Abstract
Effective usage of AI-powered cybersecurity tools may be reduced by users’ tendencies to minimize effort, especially when they are fatigued. The current study identified multiple factors impacting user interaction with DeepPasswd, a tool utilizing deep learning to enhance password strength. Data were obtained from a demanding but monotonous simulated work task requiring regular password updating. Younger users were less likely than older ones to use the tool. Individual differences in anxiety, trust and fatigue were associated with frequency of password tweaks while using the tool, taken as index of engagement. Data on work task performance suggested users vary in their willingness to apply effort. Mitigation of tool neglect and security fatigue requires greater understanding of how users tradeoff effort against enhanced security.
Introduction
System users notoriously create weak passwords, often choosing convenience over password strength (Shen et al., 2016). Current countermeasures such as providing feedback on password strength or enforcing requirements are of limited efficacy (St Clair et al., 2006). Advancements in Artificial Intelligence (AI) can contribute to cybersecurity but utilization of AI tools may be impaired by human factors issues such as security fatigue and lack of trust. The current study investigated how task and individual-difference factors may impact usage of a novel AI-powered password-setting tool.
We investigated DeepPasswd (Pasquini et al., 2020), which is the first interpretable probabilistic password strength meter. It relies on deep learning to estimate the strength of every single character of the password. It assigns a security score to each atomic component of the password and allows the user to improve password strength by tweaking a few “weak” characters. Users can salvage most of their password selection (improving memorability) while the meter ensures the final password is sufficiently strong.

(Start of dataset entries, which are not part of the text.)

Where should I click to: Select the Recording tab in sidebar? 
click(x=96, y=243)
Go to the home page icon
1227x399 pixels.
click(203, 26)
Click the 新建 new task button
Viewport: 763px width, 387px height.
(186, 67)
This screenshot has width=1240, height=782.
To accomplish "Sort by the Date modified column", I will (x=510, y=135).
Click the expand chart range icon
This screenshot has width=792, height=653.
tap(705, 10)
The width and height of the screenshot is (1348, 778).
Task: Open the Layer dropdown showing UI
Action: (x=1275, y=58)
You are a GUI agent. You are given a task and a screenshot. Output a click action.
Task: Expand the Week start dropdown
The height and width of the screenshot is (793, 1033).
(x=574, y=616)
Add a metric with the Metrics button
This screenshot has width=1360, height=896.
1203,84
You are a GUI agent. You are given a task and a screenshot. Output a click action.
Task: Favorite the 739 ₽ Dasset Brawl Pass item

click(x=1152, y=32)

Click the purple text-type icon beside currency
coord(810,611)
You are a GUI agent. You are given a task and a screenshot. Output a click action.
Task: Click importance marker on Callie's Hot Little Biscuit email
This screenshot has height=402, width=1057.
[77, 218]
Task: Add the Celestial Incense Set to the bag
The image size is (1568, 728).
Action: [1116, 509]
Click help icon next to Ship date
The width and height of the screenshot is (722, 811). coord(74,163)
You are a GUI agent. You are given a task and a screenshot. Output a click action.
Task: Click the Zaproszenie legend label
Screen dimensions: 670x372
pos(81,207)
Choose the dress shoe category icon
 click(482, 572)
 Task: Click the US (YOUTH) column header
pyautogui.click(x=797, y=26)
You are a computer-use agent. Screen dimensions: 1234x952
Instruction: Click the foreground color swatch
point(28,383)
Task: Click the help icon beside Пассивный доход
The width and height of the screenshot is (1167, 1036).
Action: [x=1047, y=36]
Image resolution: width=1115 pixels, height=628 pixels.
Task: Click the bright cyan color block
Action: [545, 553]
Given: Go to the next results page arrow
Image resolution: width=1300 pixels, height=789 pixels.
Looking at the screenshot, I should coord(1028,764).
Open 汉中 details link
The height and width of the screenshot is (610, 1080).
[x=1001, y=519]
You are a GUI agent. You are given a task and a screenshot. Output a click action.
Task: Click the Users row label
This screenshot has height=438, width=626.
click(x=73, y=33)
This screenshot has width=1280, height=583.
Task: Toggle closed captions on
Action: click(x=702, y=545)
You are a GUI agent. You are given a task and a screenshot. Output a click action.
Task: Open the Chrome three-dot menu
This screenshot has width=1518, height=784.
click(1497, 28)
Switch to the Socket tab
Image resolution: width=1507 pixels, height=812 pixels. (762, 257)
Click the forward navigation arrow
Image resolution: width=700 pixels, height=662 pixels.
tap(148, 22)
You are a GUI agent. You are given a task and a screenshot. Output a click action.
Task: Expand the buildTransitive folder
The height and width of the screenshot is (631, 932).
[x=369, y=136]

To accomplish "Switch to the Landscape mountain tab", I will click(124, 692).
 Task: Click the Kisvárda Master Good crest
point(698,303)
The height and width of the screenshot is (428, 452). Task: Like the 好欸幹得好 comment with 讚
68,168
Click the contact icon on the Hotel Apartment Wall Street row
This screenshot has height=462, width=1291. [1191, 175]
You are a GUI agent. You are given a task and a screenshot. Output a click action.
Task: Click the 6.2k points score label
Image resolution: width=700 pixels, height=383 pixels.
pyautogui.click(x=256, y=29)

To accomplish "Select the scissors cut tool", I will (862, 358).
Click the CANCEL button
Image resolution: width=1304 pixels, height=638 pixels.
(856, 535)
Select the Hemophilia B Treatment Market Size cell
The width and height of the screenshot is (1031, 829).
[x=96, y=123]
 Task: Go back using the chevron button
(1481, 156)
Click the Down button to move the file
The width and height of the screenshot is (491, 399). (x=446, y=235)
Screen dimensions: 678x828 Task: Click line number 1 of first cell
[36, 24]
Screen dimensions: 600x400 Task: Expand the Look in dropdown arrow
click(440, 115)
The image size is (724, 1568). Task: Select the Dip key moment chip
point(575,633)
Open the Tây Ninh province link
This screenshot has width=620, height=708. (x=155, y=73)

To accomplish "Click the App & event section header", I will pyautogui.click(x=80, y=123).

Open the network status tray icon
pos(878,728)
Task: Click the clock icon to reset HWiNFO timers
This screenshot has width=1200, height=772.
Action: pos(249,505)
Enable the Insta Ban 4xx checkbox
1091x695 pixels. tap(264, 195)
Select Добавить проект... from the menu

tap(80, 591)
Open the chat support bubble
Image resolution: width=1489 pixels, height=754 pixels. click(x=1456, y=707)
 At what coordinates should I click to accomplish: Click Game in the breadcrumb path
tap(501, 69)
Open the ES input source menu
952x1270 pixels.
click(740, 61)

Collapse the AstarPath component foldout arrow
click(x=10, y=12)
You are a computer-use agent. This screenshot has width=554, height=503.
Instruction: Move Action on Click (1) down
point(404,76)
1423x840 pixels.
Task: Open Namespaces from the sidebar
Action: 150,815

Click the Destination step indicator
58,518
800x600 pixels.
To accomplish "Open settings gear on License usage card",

Usage of password and other security tools is limited by effort-minimization, a fundamental bias in human decision-making that primes users to find an easy “satisficing” solution that is “good enough” for the problem at hand (Kool et al., 2010). Effort-minimization is accentuated by “security fatigue” (Nobles, 2022). When users feel burdened by security messages and demands for compliance, they reach a cognitive saturation point at which they become desensitized against security recommendations. Security fatigue may be heightened by high workload and poor device usability. Thus, the challenge for use of AI-powered systems such as DeepPasswd is to motivate the user to accept the additional mental workload cost of using the web interface for password generation in return for the security benefits. The user’s management of the effort-security tradeoff is likely to depend on multiple factors, as follows.
Demographic Factors
The stereotype that older users are less confident in technology use and less competent in maintaining security is simplistic. Branley-Bell et al. (2022) found that older users were relatively neglectful of the physical security of devices. However, older age correlated with several behaviors promoting security, including secure password generation. Personal experience also plays a role. Cheng et al. (2020) found that cybercrime victimization was associated with mistrust of people online, which might motivate use of cybersecurity tools.
Trust in AI
Cyber defense cannot be fully automated so trust optimization is critical. Under-trust is the primary vulnerability in AI-supported password selection, given users’ preferences for simple, low-effort password generation, but over-trust could lead to neglect of other security threats. Trust depends on both design and user attributes, including anxiety about computers and AI, beliefs that automated systems should be perfect, and others (Matthews et al., 2024).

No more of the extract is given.